== Input for this task

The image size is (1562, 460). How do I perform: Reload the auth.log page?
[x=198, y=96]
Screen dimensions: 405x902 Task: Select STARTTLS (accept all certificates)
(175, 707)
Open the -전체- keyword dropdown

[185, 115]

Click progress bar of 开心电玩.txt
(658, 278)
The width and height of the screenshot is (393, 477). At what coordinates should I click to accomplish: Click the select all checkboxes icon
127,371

====

• Assigned task
An exact restatement of the data above is required.

• Exercise response
The image size is (1562, 460). How do I perform: Reload the auth.log page?
[x=198, y=96]
Screen dimensions: 405x902 Task: Select STARTTLS (accept all certificates)
(175, 707)
Open the -전체- keyword dropdown

[185, 115]

Click progress bar of 开心电玩.txt
(658, 278)
The width and height of the screenshot is (393, 477). At what coordinates should I click to accomplish: Click the select all checkboxes icon
127,371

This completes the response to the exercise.